Do Platelet Count and mean Platelet Volume have a Predictive Role as a Marker in Children with Atopic Dermatitis?

Omer Akcal 1, İlke Taskırdı 1,
PMCID: PMC10043668  PMID: 36998882

Abstract

Background:

It is known that platelets play an important role in inflammatory diseases. Atopic dermatitis (AD) is a chronic, itchy, recurrent inflammatory skin disease that affects 2%-30% of the population, especially in childhood.

Aims:

We investigated the role of platelet count and mean platelet volume (MPV) as biomarkers in children with AD.

Methods:

This cross-sectional retrospective study examined the medical reports of patients who were referred to the Pediatric Allergy and Immunology Outpatient Clinic of the Medical Faculty Hospital, Istanbul Biruni University and the Pediatric Immunology and Allergy Diseases Outpatient Clinics of the Izmir S.B.U Tepecik Training and Research Hospital, for AD. A total of 167 children with AD and 170 healthy children were included in the study.

Results:

Among all participants, 36.5% (n = 61) and 31.8% (n = 54) were female in the patient and control groups, respectively. The mean age was 2.8 ± 2.8 and 3.3 ± 2.5 years in the patient and control groups, respectively. MPV was statistically significantly higher in the patient group than in the control group (P =0.003). Mean platelet to neutrophil ratio and mean absolute lymphocyte count values were significantly higher in the patient group (P <.0001 for both values). However, the mean absolute neutrophil count was lower in the patient group than in the control group and it was considered statistically significant (P <.0001).

Conclusion:

In conclusion, we found significantly higher platelet counts in patients with AD. The decrease in the neutrophil to lymphocyte ratio rate was remarkable. However, there was no significant difference in the MPV values between the patient and control groups.

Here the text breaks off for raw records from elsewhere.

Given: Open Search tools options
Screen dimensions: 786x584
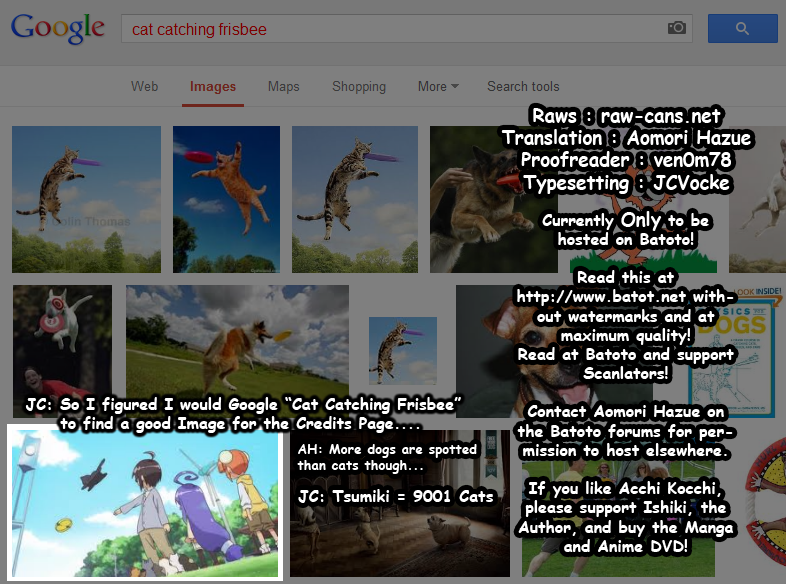Looking at the screenshot, I should pos(523,87).
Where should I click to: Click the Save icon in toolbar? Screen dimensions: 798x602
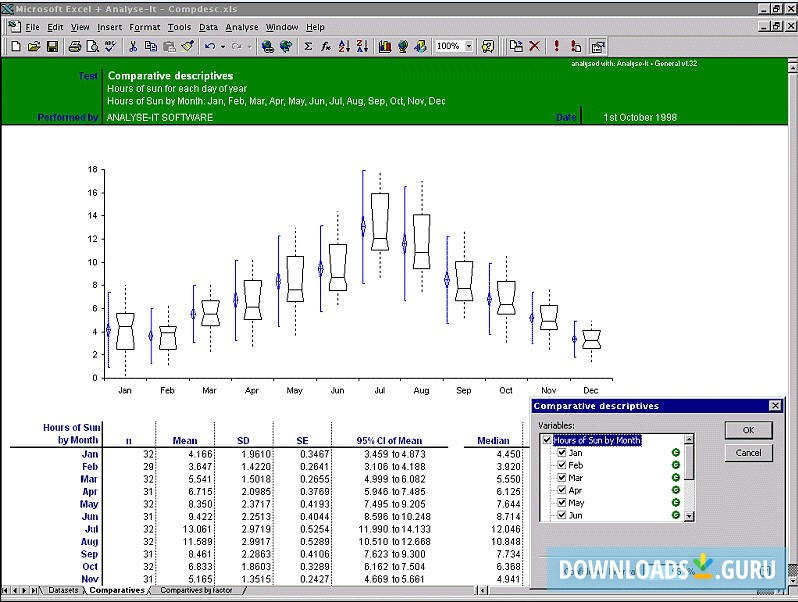[52, 46]
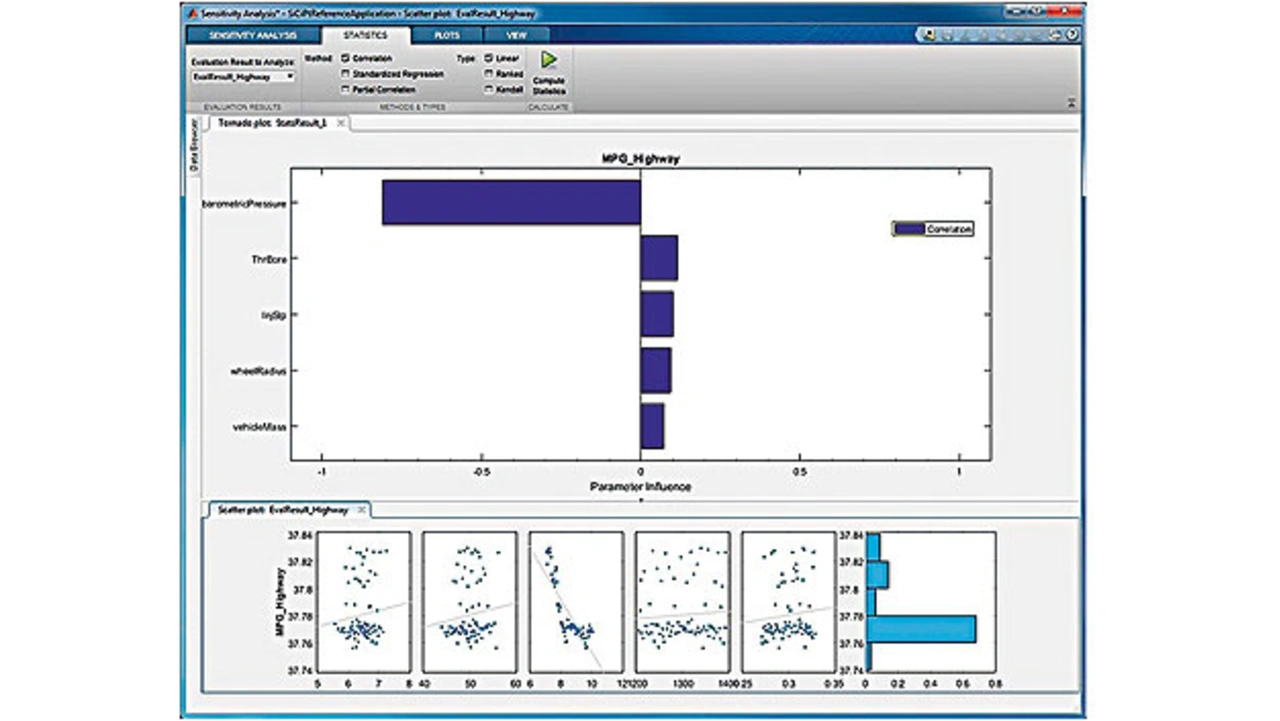Click the green Compute Statistics play icon
The height and width of the screenshot is (721, 1280).
tap(548, 60)
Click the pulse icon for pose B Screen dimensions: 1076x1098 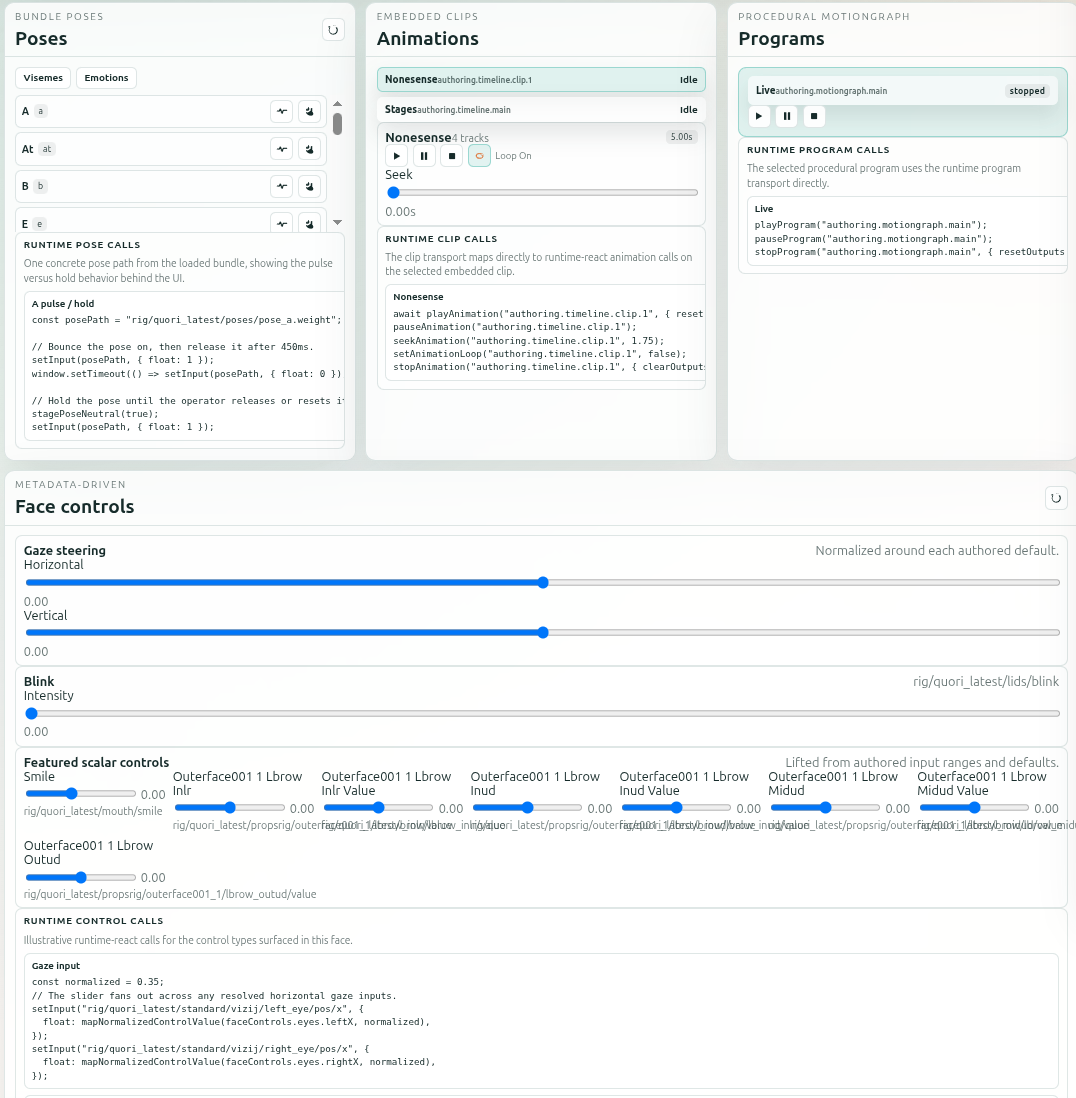(282, 186)

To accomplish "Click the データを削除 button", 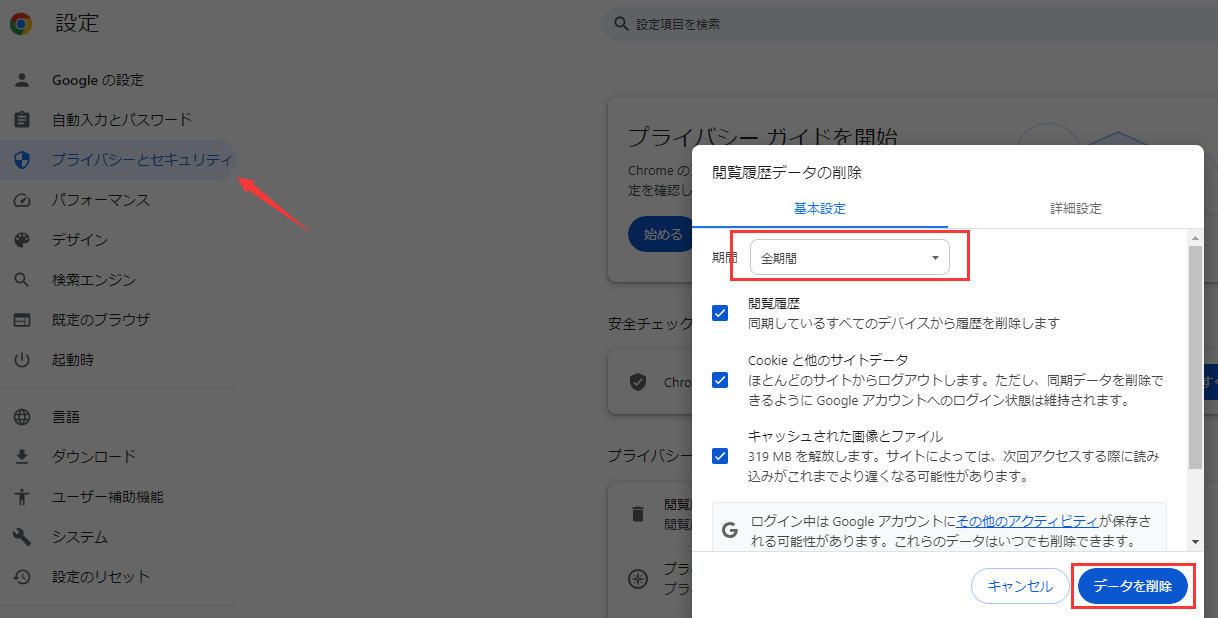I will click(1133, 586).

Keywords: Atopic dermatitis, eczema, mean platelet volume, platelet count, thrombocytosis

Introduction

Platelets are produced from megakaryocytes that differentiate in the bone marrow. Thrombopoiesis is induced through thrombopoietin. Their lifespan in the bloodstream is approximately 7-10 days.[1] They can synthesize a limited number of proteins via mRNA because they do not have nuclei. Platelets are discoid-shaped cells at rest.[2] Platelets play a very important role in hemostasis, vasoconstriction, and tissue repair and in the inflammatory process. Activated platelets discharge their granules out of the cell during the inflammation process.[3,4,5]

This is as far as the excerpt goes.